The "Y" in Oak Hill and Other Randomness

Wednesday, September 29, 2010

I said something about Hwy 71 and Hwy 290 splitting in Oak Hill. My daughter said, "OH! The road is a Y! I've always thought they called it 'the Y in Oak Hill' because there's a YMCA there!" Ahahahaaaaaa!

Some Mafia Wars players have their screen names in special characters. It looks sort of cool, but it seems like the sort of thing that is done by people over the age of 25 who type u instead of you, so I avoid it like the plague. But just once, I'm going to write my real name like that, just to see...

KΔ┼Ħϒ ☻

My favorite part is my smiley. Cute, ain't it?

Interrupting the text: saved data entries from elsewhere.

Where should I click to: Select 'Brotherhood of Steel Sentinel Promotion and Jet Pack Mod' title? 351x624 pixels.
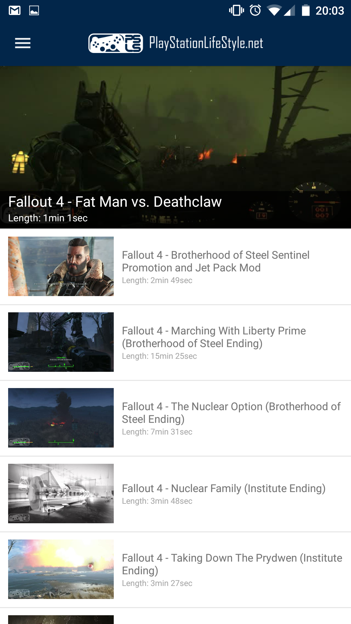(x=215, y=261)
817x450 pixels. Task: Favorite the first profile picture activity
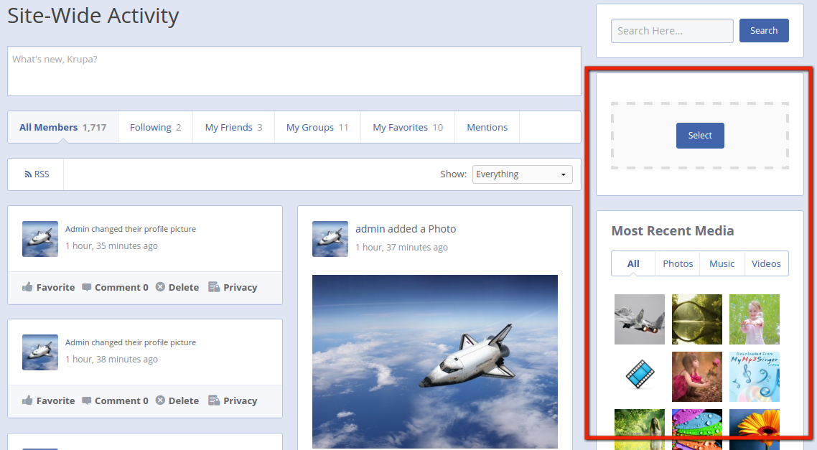48,286
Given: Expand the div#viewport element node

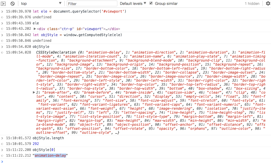Looking at the screenshot, I should pyautogui.click(x=35, y=29).
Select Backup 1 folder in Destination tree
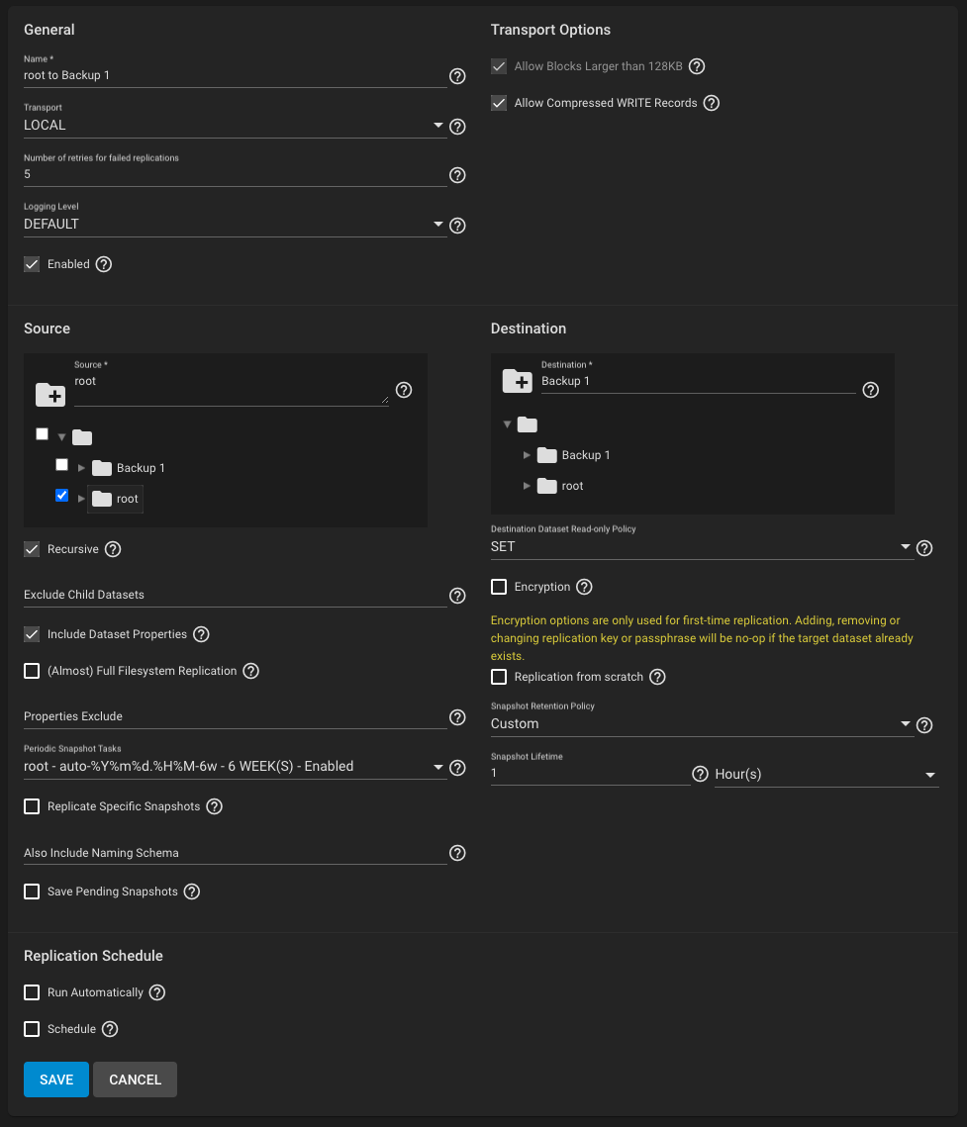The image size is (967, 1127). pyautogui.click(x=585, y=455)
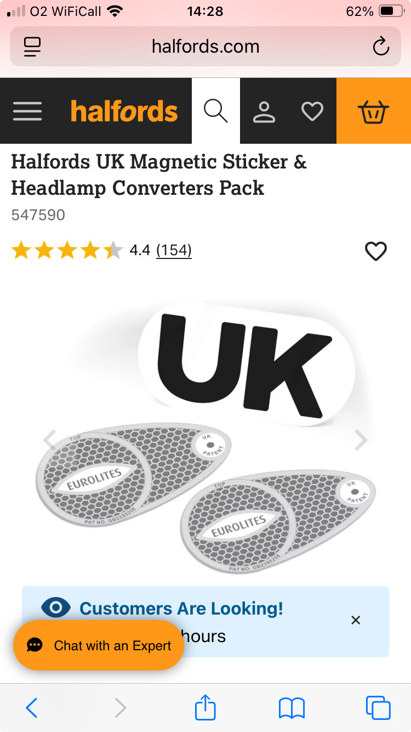
Task: Tap the UK magnetic sticker image
Action: pos(248,362)
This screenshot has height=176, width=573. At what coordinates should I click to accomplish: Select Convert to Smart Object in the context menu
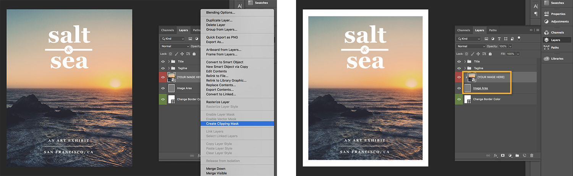225,62
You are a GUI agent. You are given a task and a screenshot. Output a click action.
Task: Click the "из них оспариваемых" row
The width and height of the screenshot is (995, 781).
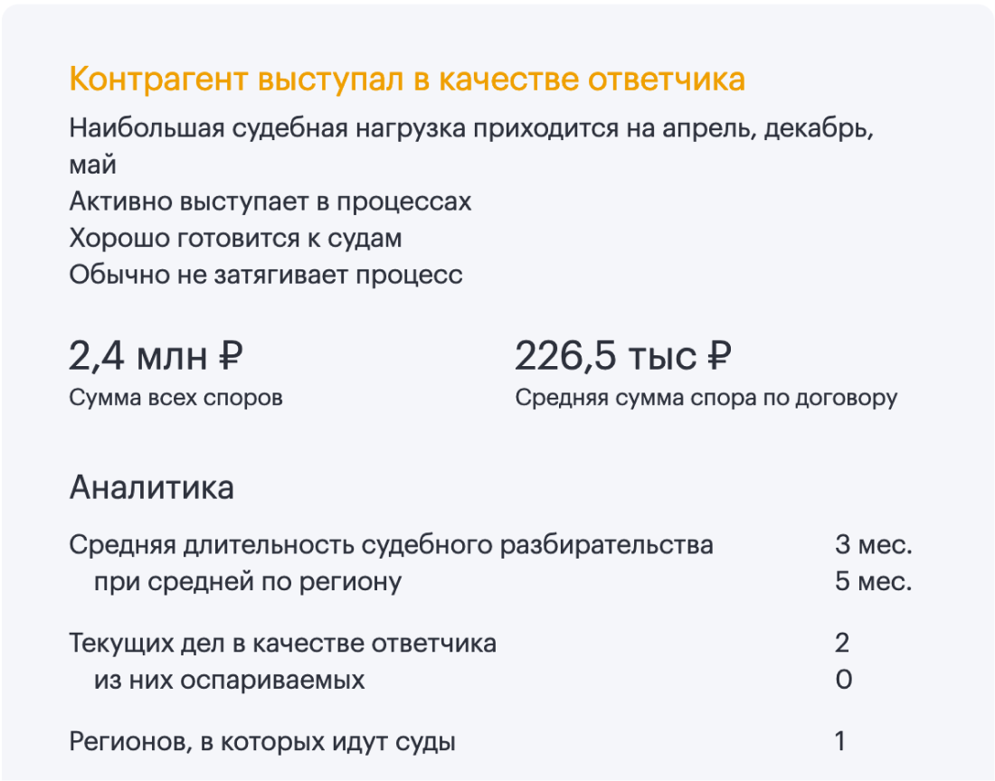pos(229,680)
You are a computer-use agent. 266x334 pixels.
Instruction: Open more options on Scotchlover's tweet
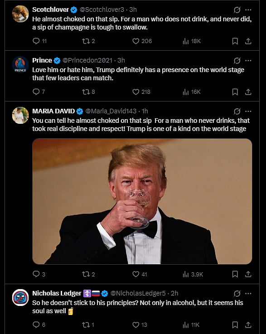click(x=248, y=10)
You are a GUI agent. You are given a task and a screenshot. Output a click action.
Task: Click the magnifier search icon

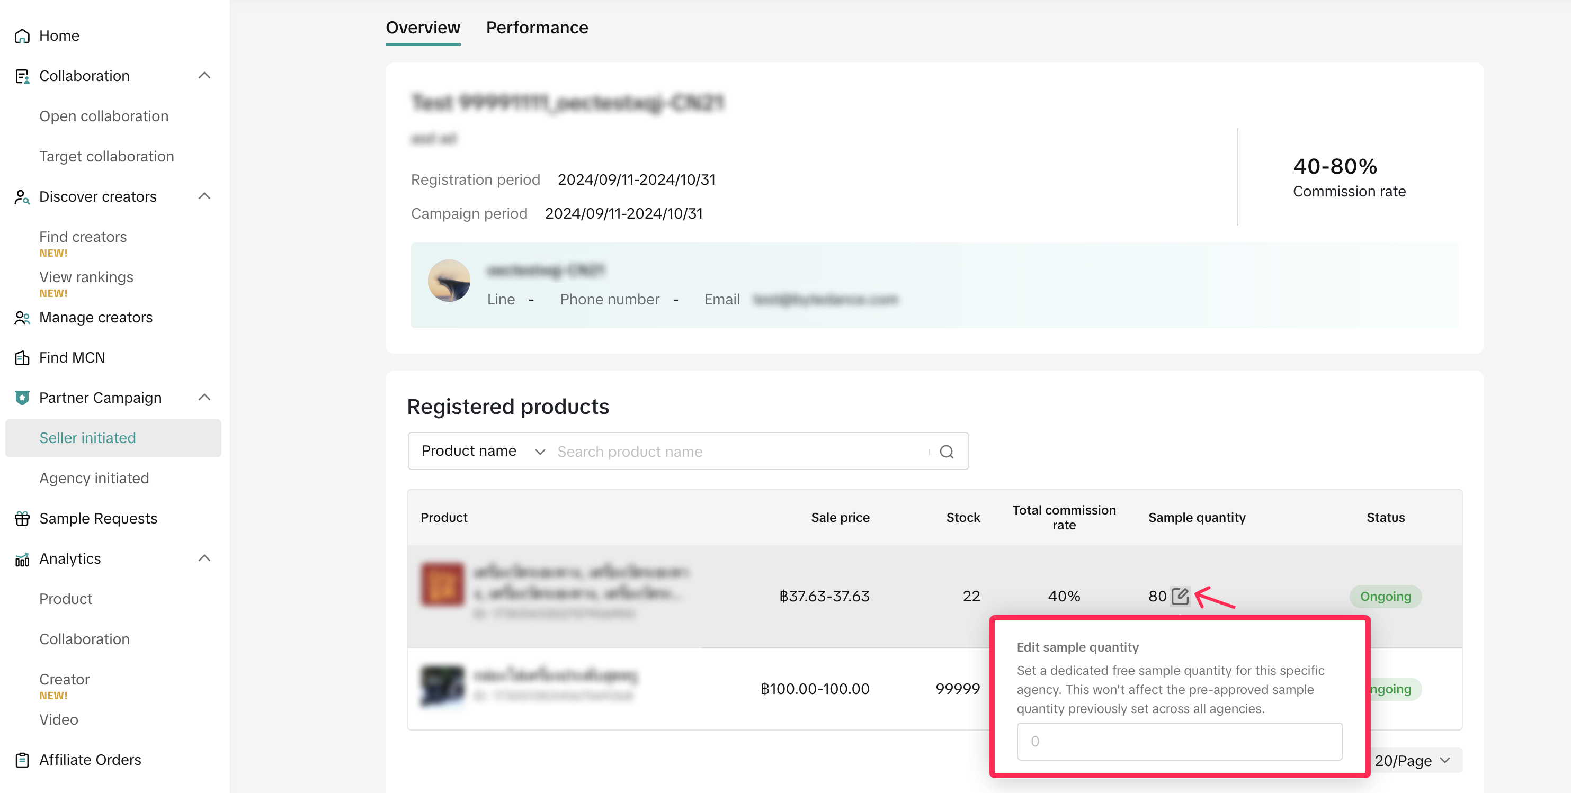tap(947, 452)
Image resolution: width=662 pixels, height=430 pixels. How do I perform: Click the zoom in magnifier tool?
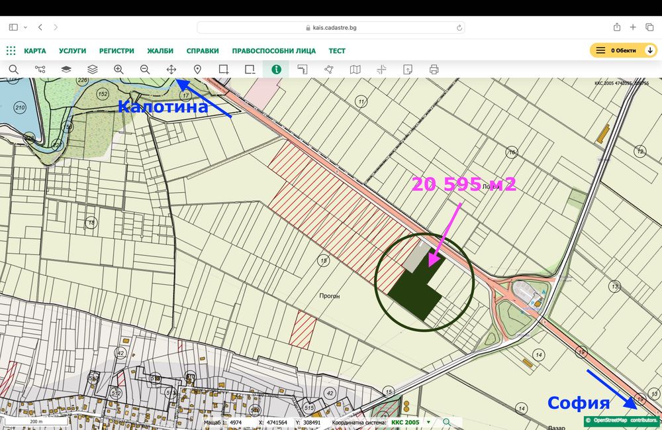(x=118, y=70)
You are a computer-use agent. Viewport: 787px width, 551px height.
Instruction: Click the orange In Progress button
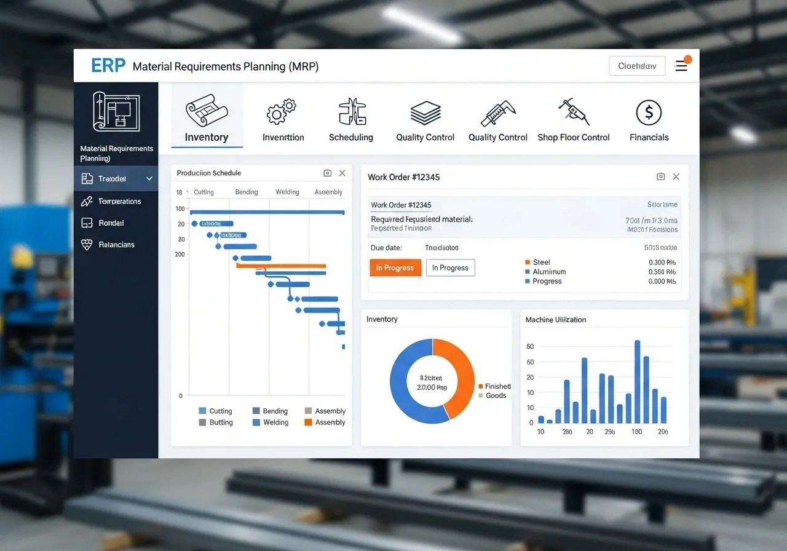click(x=395, y=268)
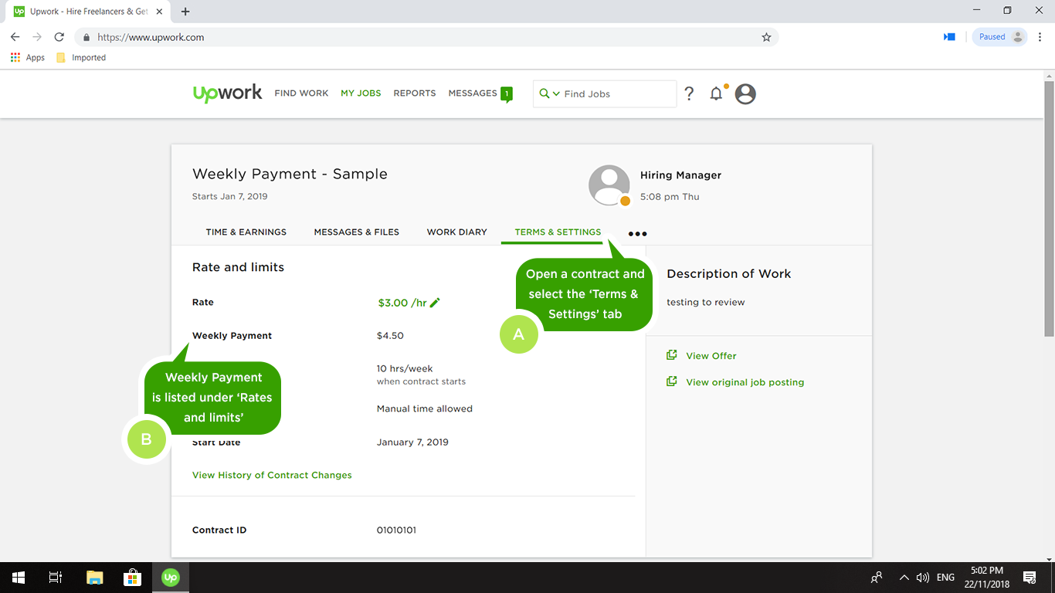
Task: Open the Work Diary tab
Action: point(456,232)

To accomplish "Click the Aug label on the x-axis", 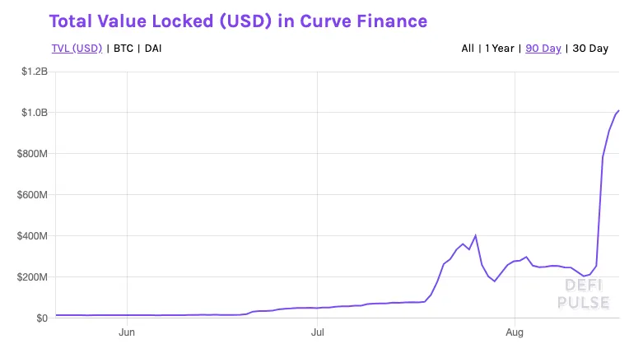I will click(x=515, y=333).
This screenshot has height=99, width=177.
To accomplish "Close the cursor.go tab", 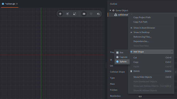I will [17, 4].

Adrian Grenier has made a documentary about the teenager paparazzo. All I kept thinking while Adrian was talking in the ABC interview was, "He was so much hotter with longer hair." Yeesh. I was like a guy watching Angelina Jolie. I couldn't take my eyes off him long enough to listen to what he had to say, for goodness' sake. EYES UP HERE. THANKS. Only for me, that's where the distraction is. Regardless of the sad loss of the curls, he has beautiful eyes, doesn't he?

We're having a scheduled lockdown drill this week at work, especially important after what happened yesterday at UT. So relieved this guy didn't take out anyone with him. It seems that he had intended to, but maybe changed his mind in the process, because, one doesn't kill one's self with an AK47. Police reports say he had plenty of opportunities to shoot people, but did not. Thank God for small miracles.

As promised:

Pizza Burgers
(makes 24)

8 oz sliced hard salami, cut into very small pieces
11 oz Velveeta, cut into small chunks
2 lb ground beef
8 oz. tomato sauce
1 1/2 tsp sage
1 1/2 Tbl oregano
2 Tbl dry parsley
1 tsp salt
12 hamburger buns

Preheat oven to 400F. Brown ground beef and drain fat. Add Velveeta and salami to the hamburger in the pan. Warm through until Velveeta is melted. Add remaining ingredients.

Place mixture on 24 hamburger bun halves on sheet pans. Bake for 9 minutes until browned.

You can also freeze half of the meat and cut the buns down to 12 halves. The original recipe calls for 1 lb. of luncheon meat, ground or cut into small pieces, instead of the salami, which I eventually substituted because luncheon meat can be difficult to find. It is delicious with either!